I've been experimenting with a collaborative tool for filmmakers and creative producers, and my concerns with XFN first surfaced in the particular area of the site that involves making contacts with other members. From my research and discussions with potential users, it's clear that many of them expect this to work like MySpace or Facebook. It's what they know, and what they want. So once I got this working, one of my first steps was to experiment with annotating the relationships, describing how they knew each other. Are they friends? Co-workers? Collaborators?
My first thought was that this would be a great context for XFN, so my prototype used a confirmation form that enabled users to select from a series of multiple options that defined their relationship to the person. I started with XFN, because far better to use a web standard, rather than try and reinvent yet another wheel, right?
Well, actually, it wasn't right at all. XFN seemed fantastic until I actually went to test out the system, and discovered that I was appalled at the XFN options which felt awkward and contrived, and I knew immediately that it would be ineffective to subject creative producers to such a crude shaping of experience.
At first I wondered, what was wrong with me? Surely I couldn't be arrogant enough to assume I knew better than brilliant people like Tantek and cohorts? Who was I to rewrite a standard in the shape of my own prejudices? I did try stuffing in my own tweaked list of non-XFN values relevant to the kind of social connections we have in the creative industry, but even then, it didn't feel much less repulsive. At that point, I realized that it wasn't just XFN itself, but the whole notion of annotating a relationship that was wrong. The technology had led me astray.
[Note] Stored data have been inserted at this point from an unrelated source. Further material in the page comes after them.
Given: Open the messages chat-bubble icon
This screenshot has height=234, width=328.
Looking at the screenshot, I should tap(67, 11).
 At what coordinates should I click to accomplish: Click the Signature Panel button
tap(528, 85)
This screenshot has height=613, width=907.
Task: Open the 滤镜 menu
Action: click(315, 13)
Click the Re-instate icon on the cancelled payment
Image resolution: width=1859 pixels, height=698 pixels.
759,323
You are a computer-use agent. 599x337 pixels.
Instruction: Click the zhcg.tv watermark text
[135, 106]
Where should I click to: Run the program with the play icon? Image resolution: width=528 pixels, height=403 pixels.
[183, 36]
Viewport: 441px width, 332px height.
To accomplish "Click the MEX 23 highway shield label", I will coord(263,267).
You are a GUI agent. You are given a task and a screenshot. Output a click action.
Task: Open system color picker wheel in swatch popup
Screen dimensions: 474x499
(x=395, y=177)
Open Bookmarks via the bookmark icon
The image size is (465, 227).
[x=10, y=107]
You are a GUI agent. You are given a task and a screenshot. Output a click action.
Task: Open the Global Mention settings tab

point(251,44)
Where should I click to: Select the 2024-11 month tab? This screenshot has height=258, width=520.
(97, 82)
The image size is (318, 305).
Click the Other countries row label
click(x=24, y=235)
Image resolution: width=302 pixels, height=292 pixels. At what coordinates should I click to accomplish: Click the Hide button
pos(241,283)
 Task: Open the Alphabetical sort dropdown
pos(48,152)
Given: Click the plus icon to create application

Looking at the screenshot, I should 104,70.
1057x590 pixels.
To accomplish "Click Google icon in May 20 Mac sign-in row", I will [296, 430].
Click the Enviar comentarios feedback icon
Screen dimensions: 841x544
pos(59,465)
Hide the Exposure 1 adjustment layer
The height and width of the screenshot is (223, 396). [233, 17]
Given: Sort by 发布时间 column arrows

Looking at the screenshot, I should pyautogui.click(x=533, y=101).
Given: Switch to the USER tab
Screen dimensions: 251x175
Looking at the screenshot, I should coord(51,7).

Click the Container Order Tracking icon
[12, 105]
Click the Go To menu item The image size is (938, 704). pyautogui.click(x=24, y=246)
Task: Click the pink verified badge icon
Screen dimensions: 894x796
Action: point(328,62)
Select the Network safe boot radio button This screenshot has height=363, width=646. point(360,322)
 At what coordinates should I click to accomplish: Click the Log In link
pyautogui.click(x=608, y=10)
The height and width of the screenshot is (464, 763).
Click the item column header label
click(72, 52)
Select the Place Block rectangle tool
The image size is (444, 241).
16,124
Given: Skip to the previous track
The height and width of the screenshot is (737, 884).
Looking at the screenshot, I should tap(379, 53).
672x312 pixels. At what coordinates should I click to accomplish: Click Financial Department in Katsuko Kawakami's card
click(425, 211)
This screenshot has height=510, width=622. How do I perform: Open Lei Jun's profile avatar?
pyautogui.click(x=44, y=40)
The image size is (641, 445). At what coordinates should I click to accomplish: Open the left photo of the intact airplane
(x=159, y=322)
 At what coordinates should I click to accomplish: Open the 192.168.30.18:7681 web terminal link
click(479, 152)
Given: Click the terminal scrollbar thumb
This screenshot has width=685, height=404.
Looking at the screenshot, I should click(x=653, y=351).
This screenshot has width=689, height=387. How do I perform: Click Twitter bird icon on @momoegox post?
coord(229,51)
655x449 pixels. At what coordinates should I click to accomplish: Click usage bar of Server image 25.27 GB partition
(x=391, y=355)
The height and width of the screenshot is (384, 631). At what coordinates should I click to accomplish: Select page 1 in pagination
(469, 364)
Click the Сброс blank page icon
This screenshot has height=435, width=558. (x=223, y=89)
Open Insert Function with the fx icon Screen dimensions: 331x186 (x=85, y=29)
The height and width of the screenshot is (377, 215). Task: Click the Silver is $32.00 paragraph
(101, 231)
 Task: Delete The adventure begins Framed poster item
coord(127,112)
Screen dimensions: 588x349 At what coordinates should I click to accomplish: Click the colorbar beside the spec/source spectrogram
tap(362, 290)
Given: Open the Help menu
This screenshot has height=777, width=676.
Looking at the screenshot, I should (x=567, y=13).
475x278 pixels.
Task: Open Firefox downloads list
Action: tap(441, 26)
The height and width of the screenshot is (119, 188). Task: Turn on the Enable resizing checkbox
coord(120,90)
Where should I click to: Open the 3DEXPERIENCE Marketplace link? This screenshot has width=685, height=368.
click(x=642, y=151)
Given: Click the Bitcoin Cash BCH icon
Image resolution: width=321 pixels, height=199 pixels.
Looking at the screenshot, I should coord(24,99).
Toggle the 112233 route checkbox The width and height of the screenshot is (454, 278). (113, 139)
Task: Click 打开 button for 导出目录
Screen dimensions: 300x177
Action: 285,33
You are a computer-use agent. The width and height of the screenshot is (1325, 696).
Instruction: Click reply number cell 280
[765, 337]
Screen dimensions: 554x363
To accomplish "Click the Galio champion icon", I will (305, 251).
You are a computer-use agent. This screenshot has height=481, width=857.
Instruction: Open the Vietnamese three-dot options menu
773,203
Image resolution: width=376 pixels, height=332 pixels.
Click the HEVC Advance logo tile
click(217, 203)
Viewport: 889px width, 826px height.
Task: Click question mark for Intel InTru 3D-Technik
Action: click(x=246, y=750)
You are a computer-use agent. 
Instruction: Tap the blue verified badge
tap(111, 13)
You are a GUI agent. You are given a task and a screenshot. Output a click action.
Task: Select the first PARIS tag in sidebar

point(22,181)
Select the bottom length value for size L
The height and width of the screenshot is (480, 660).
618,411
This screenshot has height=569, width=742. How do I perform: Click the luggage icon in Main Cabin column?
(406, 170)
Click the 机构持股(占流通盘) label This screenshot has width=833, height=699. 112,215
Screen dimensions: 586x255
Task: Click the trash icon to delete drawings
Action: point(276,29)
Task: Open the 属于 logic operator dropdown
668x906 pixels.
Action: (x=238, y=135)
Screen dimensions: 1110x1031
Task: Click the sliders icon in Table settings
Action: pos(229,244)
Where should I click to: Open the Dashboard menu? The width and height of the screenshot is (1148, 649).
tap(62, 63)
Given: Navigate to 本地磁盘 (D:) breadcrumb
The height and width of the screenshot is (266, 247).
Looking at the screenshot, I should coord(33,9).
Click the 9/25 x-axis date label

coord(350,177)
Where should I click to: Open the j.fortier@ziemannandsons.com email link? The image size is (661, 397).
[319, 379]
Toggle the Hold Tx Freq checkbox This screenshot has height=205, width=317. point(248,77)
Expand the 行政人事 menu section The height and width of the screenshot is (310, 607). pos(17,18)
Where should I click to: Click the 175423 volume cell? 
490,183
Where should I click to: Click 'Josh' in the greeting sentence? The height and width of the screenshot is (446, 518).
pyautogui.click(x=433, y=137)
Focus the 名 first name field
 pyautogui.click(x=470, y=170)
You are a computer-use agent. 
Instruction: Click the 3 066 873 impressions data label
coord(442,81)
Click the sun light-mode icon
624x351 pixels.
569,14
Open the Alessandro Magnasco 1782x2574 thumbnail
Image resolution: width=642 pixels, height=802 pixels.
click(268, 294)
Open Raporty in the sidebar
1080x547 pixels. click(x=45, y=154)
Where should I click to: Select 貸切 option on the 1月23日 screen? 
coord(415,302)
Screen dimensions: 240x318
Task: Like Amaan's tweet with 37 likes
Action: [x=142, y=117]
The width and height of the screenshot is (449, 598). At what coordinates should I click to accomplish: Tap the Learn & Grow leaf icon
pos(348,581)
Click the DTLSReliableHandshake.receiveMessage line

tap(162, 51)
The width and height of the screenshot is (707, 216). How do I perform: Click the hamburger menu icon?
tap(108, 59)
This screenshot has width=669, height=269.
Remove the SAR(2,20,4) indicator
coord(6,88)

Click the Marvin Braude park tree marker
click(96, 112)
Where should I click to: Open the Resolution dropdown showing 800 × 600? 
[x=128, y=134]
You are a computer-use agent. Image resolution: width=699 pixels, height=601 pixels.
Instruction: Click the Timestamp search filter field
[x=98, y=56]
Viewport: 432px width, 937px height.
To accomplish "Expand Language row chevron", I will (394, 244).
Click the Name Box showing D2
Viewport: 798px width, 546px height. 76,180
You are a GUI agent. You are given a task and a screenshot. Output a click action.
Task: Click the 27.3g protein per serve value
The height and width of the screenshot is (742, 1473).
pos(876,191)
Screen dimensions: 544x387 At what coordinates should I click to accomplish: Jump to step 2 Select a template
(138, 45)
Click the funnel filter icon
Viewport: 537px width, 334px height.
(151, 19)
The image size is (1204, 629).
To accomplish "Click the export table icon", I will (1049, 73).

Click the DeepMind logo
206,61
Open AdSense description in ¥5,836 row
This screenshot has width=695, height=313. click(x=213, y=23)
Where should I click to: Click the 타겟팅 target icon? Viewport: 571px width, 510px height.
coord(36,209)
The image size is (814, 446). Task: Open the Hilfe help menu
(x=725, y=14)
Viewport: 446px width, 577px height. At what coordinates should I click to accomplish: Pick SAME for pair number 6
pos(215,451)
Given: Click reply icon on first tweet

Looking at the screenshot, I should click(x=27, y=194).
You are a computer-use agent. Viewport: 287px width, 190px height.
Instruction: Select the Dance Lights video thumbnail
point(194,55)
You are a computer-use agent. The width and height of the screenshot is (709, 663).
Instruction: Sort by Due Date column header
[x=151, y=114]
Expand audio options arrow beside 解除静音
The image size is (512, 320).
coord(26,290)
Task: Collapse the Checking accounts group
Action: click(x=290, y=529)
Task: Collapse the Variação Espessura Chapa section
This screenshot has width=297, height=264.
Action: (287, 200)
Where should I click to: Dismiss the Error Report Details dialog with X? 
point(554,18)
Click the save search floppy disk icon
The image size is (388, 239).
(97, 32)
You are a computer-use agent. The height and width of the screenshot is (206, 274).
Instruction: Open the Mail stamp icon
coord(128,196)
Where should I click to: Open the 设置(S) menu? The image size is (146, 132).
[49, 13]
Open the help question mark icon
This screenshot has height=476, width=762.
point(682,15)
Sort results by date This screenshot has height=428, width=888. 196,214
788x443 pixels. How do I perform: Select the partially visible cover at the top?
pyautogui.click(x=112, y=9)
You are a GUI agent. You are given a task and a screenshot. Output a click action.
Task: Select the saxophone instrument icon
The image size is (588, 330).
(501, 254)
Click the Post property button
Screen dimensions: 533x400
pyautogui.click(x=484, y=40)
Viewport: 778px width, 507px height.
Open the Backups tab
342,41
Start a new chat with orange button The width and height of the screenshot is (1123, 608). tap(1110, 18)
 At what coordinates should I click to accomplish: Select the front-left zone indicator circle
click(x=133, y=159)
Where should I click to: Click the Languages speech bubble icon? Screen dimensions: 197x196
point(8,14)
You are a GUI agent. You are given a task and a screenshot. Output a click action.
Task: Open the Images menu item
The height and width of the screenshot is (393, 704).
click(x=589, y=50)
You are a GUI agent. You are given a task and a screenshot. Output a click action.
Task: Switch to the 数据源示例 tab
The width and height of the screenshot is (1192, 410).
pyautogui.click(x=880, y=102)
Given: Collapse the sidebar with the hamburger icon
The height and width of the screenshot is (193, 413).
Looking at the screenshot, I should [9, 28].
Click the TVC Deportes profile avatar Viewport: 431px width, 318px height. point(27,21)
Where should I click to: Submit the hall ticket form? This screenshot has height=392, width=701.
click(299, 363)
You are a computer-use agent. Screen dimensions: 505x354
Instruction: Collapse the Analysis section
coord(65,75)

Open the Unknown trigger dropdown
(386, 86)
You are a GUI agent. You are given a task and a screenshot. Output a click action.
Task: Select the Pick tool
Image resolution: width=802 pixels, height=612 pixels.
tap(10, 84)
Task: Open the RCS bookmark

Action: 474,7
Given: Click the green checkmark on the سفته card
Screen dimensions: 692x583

What I realized was that context matters. Extended relationships, in the context of College friend groups, are very much based on the picture of "Who I went to school with". Adults love to paw at this service, but few will go to great lengths to describe how they know someone. Facebook makes it easy by letting them tick "Through a friend" without thinking twice, but this is not creatively enabling or purposeful in any way. The myriad of ways in which contributors to a creative network are connected and the way that their relationships evolve and change is based on where they are and what they're doing at the time, and is just not well served by the concept of a "social network" as defined by XFN:
XFN outlines the relationships between individuals by defining a small set of values
that describe personal relationships.
This might be ok for contacting the people you went to high school with, or keeping in touch with the clowns you used to rampage at the university pub with, but when it concerns active social relationships, saying rel=friend
is just about the most innane thing I can think of. So I'm definitely eating the dogfood, not sipping the champagne here. I just knew that as soon as the XFN interface I built started getting up in my face and demanding that I tell it how I know someone, I felt immediately constrained and awkward. I think it's wrong to try and express values which are based on intimate experience into a medium with tacit social boundaries and clear constraints. Adam sums it up best, when he says:
Social comfort and coherence require that by far the majority of actual feelings
regarding the people in our lives not be made explicit.
It worries me at how often we are being encouraged to accept computer mediated communication as an increasing part of our social lives, yet it seems that the only thing that this social software is really good at doing is affording us the equivalent of a comfortable silence. If that is really true, then why should we bother trying to come up with a positive set of values for social relations?
However, there is one small part of XFN that I may yet keep: the rel=met
and rel=me
relationships. These might just be the LCD of vulgar online relationships.